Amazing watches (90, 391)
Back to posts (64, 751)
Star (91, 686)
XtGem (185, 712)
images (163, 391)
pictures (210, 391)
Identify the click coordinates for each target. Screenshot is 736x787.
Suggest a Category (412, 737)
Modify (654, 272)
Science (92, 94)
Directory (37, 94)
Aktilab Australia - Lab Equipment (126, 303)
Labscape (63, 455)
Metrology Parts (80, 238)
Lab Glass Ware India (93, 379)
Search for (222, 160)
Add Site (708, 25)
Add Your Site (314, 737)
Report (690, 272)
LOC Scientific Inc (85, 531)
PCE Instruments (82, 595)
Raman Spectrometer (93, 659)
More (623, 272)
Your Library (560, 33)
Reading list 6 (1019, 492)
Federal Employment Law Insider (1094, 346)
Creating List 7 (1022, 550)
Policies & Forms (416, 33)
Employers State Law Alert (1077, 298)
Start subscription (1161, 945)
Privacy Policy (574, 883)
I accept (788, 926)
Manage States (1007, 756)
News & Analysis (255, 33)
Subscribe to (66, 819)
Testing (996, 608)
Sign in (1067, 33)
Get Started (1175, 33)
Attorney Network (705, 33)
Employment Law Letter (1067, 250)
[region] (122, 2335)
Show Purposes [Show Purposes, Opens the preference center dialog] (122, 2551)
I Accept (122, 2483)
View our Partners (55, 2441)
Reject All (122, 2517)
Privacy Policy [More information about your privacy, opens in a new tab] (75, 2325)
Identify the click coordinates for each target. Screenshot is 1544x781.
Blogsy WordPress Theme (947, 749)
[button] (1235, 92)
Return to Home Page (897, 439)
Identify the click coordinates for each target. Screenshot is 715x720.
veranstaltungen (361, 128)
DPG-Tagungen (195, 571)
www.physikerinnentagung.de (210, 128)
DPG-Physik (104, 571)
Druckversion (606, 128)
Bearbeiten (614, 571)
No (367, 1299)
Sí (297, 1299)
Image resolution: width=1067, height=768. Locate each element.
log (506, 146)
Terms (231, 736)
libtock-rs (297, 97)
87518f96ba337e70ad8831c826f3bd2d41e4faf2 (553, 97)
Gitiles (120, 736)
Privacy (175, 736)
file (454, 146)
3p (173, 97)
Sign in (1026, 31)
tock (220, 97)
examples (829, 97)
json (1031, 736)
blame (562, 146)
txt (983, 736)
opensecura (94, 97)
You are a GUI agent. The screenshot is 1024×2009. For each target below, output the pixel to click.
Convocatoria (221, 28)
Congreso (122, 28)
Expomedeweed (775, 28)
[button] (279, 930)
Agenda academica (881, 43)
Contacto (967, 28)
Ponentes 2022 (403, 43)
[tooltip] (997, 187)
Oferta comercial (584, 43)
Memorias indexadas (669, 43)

• **PROBLEM STATEMENT**:
Please rewrite the stretch from the line containing "examples (829, 97)" through the end of the records, requests included, and scale every coordinate in the answers by 1.45, rounding to whole numbers with halves going up. Leave all numbers in the requests as they are.

• **ANSWER TO THIS TASK**:
examples (1202, 141)
json (1495, 1067)
blame (815, 212)
txt (1425, 1067)
opensecura (136, 141)
You are a GUI agent. The screenshot is 1024×2009. For each target below, output the pixel to click.
Convocatoria (320, 41)
Congreso (177, 41)
Expomedeweed (1124, 41)
[button] (405, 1349)
Agenda academica (1277, 62)
Contacto (1402, 41)
Ponentes 2022 (584, 62)
[tooltip] (1446, 271)
Oferta comercial (847, 62)
Memorias indexadas (970, 62)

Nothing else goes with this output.